Where Ministry of Broadcast succeeds as an adventure game is in its variety of activities. Indeed, some puzzles are mind-boggling and the controls can be shaky during fast-paced spurts. What helps this is that it’s never the same thing twice. Sometimes you push boxes, other times you jump across icy grates. Play with contact-necessary buttons on the ground, or try and outrun cute, but deadly dogs. The basic foundations of gameplay highlight platforming and object manipulation, almost Zelda-esque in pixel form. These developers could have stuck to a basic one-two punch of box-pushing and button-pressing, yet they decided to go all-out and let the player experience a large number of different challenges. For that, I am eternally grateful. Less skin-melting gas avoiding in the future, though. That was pretty aggravating.
Graphics & Audio
I am a man of detailed pixel splendor. I am a connoisseur of lively, organized blocks. This lovely game, which has such horrifying scenarios unfold, is wonderfully picturesque. Without falling into hyperbole, I believe the decision to make this entirely in pixel art was perfect and the person responsible should be heading EA. There’s something almost mystical in the way Ministry of Broadcast looks, a game that barely paints its characters in a realistic light, despite the resolute focus on constant vigilance. It almost exaggerates the inhumane moments as though they were perpetrated by dolls. Whites and grays filter the screen outside the characters, protruding an air of dystopia along the chaotic rims of nihilistic satire. Animated detail is spectacular, visual clues for puzzles are a nice touch, and the self-scan stations are harrowing later on. The gravity of some of these events, evidenced by the size of structures, is truly phenomenal.

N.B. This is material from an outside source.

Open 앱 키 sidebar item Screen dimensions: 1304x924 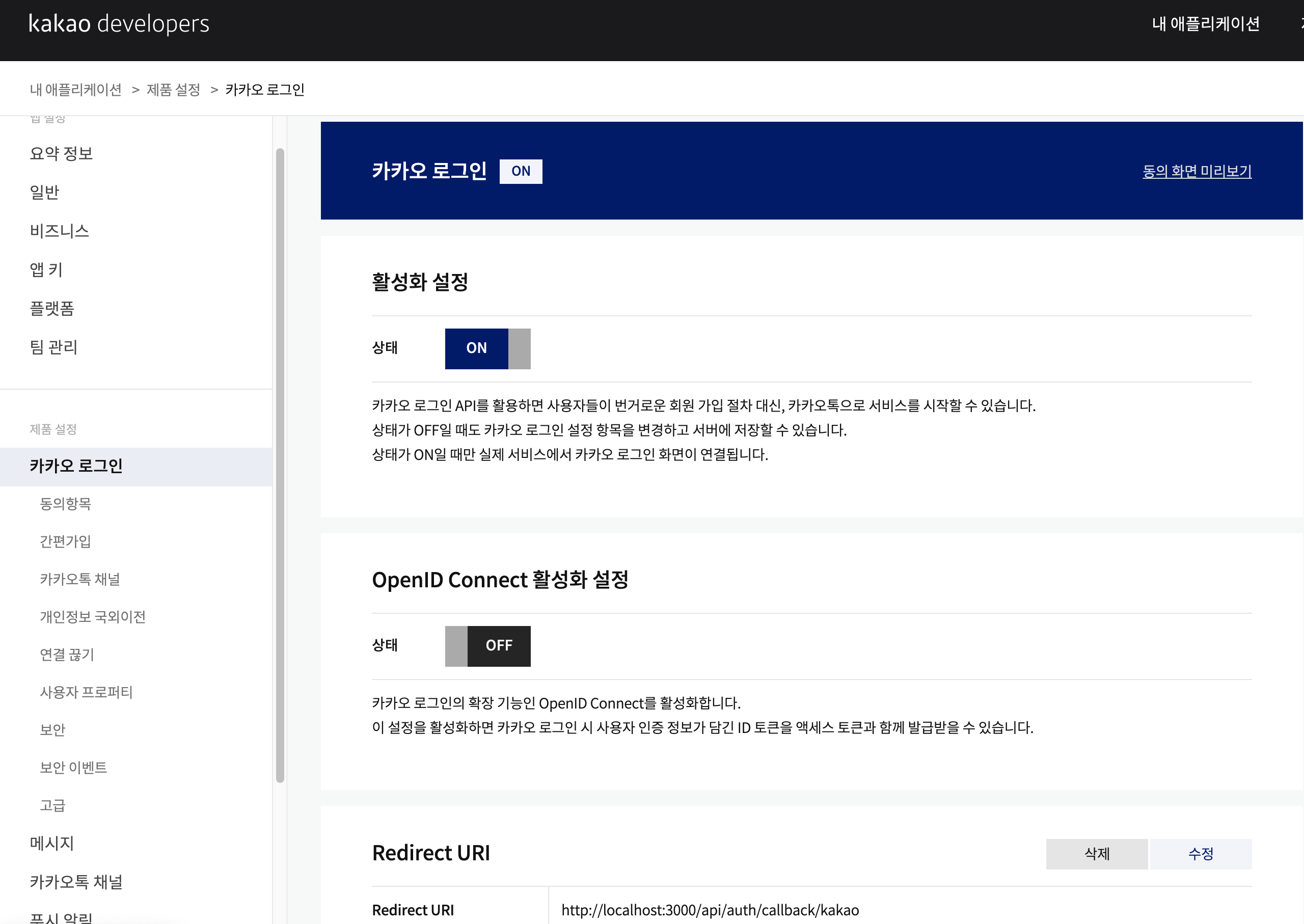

What is most proper in accordance with a disturbing, disgusting air of totalitarianism? Lack of a score whatsoever, sure! The previous statement is a slight exaggeration: ambiance is highlighted most of all, though a few tracks fly into the player’s eardrums when major events occur. This helps in establishing the mood, though not much in terms of isolated interest. Even now, mere hours from finishing the game, I remember very little in terms of soundtrack variety. I can hear that damn crow squawking at me, if that counts. The sound of screaming and bodies being crushed in an instant come to mind, as well. It seems the action-oriented audio made the most of my mind. Otherwise, not much to hear here… neat.